Julie Cosmidis
March 2019
From solving a food crisis to changing how scientists understand the fossil record of early life on Earth, Julie Cosmidis sees big solutions under the microscope.
Assistant professor of geosciences and principal investigator of The Biomineral Factory at Penn State, Cosmidis studies the processes by which bacteria form minerals, called biomineralization, and how scientists use these processes to identify the presence of life in the rock record. She also studies organomineralization, the role of organic materials in mineral formation.
"These processes are important as they control the mobility and bio-availability of different elements in geochemical cycles," said Cosmidis. Her lab work focuses on the minerals phosphate, elemental sulphur and calcium carbonate.
Phosphate is an important ingredient in fertilizer and can increase crop yields by 50 percent. Scientists expect that mining activity will deplete all natural phosphate reserves in the coming decades. Cosmidis thinks the bacteria responsible for kidney stones may hold the answer to this problem.
Some types of kidney stones form when E. coli in the body turns urine into phosphate minerals.
"All the phosphates that a human expels through urination equals the amount of the minerals we are mining from rocks that will soon be depleted," Cosmidis said.
She recreates the process in her lab using synthetic urine. Cosmidis wants to find a sustainable method for collecting phosphates from urine and then optimize the process so scientists can use waste to create fertilizer.
Cosmidis also studies elemental sulfur and its role as a biosignature. A biosignature is a physical clue that suggests the presence of life. Elemental sulfur forms when bacteria interact with sulfides. Under a microscope the bacteria have a slender, threadlike shape. Scientists looking at fossilized records view this as proof of life in the past. This may not be the case, according to Cosmidis.
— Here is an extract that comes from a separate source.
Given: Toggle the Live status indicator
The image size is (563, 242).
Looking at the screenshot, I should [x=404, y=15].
While conducting a lab experiment, she and her graduate researchers added organic material to sulfide. Organic material can be complex, like yeast extract, or simple, like glucose. Cosmidis and her research team were amazed to see the organics self-assemble into microscopic filaments that contain and stabilize elemental sulfur.
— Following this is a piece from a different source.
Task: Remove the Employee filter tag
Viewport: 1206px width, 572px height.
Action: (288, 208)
"We discovered this almost by mistake," Cosmidis said.
The findings suggest that the formation of elemental sulfur can be chemical and not bacterial, leading to what scientists call a false biosignature. This has implications for the fossil record.
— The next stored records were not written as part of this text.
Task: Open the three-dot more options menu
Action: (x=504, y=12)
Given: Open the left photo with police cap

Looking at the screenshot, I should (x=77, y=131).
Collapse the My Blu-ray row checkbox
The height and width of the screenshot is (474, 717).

"The point of the research is just because you see an organic filament in rock does not mean that you found bacteria."
In addition, Cosmidis studies the role of bacteria in whiting events at Fayetteville Green Lake in New York state. Whitings occur when calcium carbonate becomes suspended in a body of water, causing the water to appear white. Earlier research identified cyanobacteria as the cause, but Cosmidis’ lab found it due to a different microorganism, diatoms, which may indicate a nutrient change in the lake.
"How whiting happens is a mystery," Cosmidis said. "There exist many theories. We are looking to form a good consensus."
Cosmidis completed her undergraduate studies at the Ecole Normale Supérieure de Lyon, France, and earned her Ph.D. in geochemistry from the Institut de Minéralogie, de Physique des Matériaux et de Cosmochimie and Institut de Physique du Globe de Paris, France. Before joining Penn State in 2017 and EESI the following year, she was a research associate at the University of Colorado, Boulder.
In her spare time, the mother of two likes to play the piano, hike, and make pottery.